• **SELECTED EXCERPT**
╔══

The Pulse | Friday, June 28, 2019
Nurse-Administered Sedation for the Cannabis Patient for Colonoscopy Procedures
A study was performed to determine whether patients with a history of chronic cannabis use require higher dosages of fentanyl and midazolam to achieve adequate sedation levels during an elective colonoscopy procedure. Fentanyl and midazolam are the primary sedation medications administered by a nurse during an endoscopic procedure. Significantly higher drug dose requirements could indicate that the patient with chronic cannabis use is high-risk for unsatisfactory sedation levels and may require monitored anesthesia care (MAC) sedation, a deeper level of sedation administered by an anesthesia provider.
The ability to identify high-risk patients who would benefit from MAC sedation would enable patients to be properly scheduled to receive the mode of sedation that would provide the optimal level of comfort during a procedure.

╚══

• **INPUT DATA**
╔══

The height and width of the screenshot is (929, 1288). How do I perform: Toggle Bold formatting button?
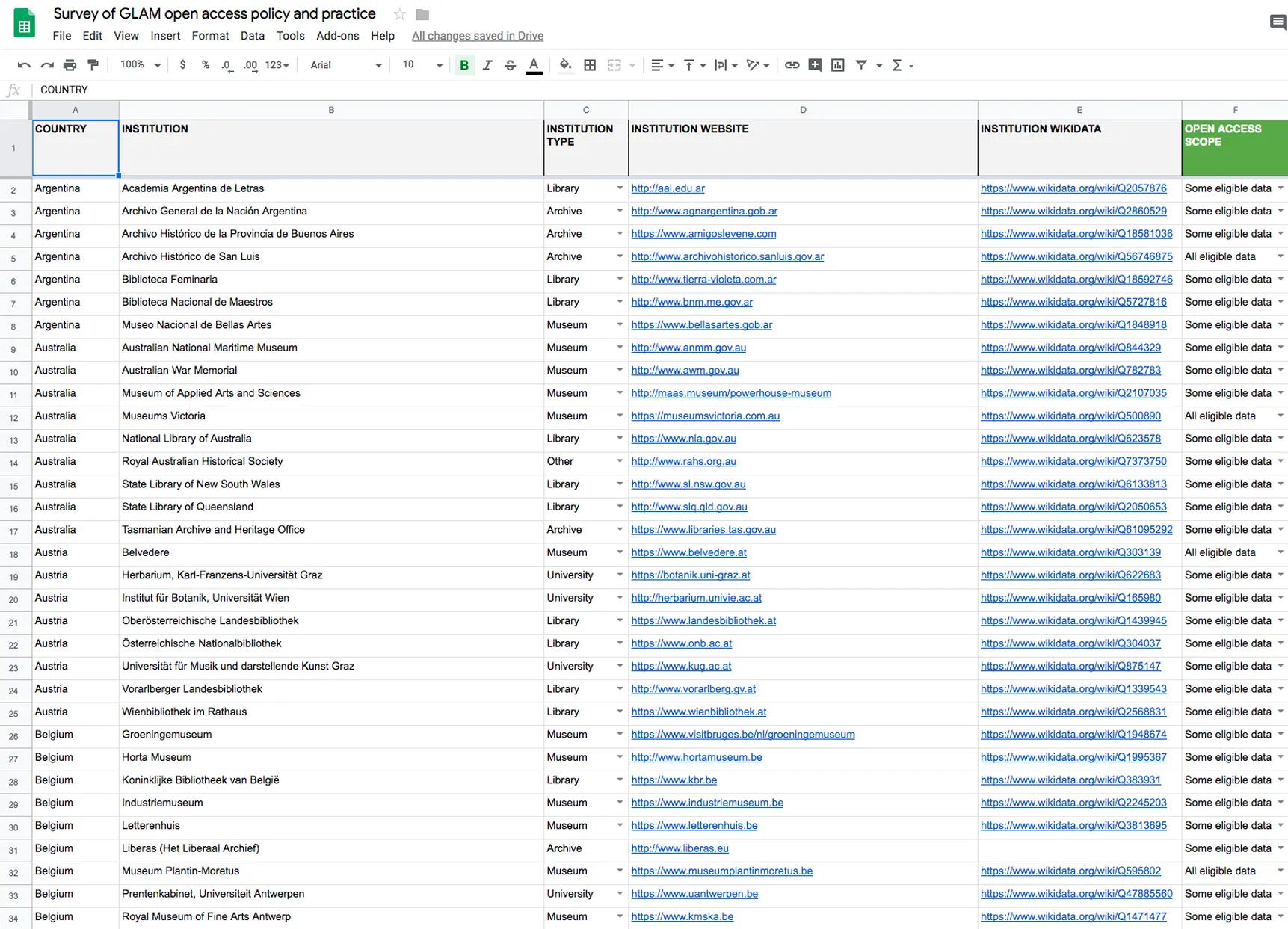[464, 65]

╚══

• **ASSIGNED TASK 1**
Write out every word in the headline of the cannabis sedation article that begins with a capital letter.
• **ASSIGNED TASK 2**
Carry on the cannabis sedation article from the final sentence shown.
The listing is separate material and does not belong to the cannabis sedation article.

• **RESPONSE BOX 1**
Nurse-Administered, Sedation, Cannabis, Patient, Colonoscopy, Procedures

• **RESPONSE BOX 2**
A MAC sedation is usually reserved for patients who have complex comorbidities. Patients are also scheduled with MAC sedation when presenting with selected diagnoses, such as alcohol abuse, anxiety disorders and other illicit drug use (including cannabis), because these groups of patients have been historically difficult to sedate with fentanyl and midazolam alone.
A quantitative study using a retrospective design compared the mean drug dosages required for sedation between a control group and a cannabis group. The decision was made to review only the records of patients who underwent colonoscopy. Elective colonoscopies with nurse-administered sedation have a more consistent treatment duration compared to EGD, increasing the chance that the study participants would have similar experiences.
The study inclusion criteria were males, ages 50-75, who underwent an elective colonoscopy at the Richard L. Roudebush VA Medical Center during 2013-2017. All confounding variables identified as increasing sedation requirements, including female gender, low BMI, opioid and benzodiazepine use, an alcohol use disorder and anxiety, were controlled. Patients with a cannabis sse disorder (CUD) were the only patients selected for the cannabis group.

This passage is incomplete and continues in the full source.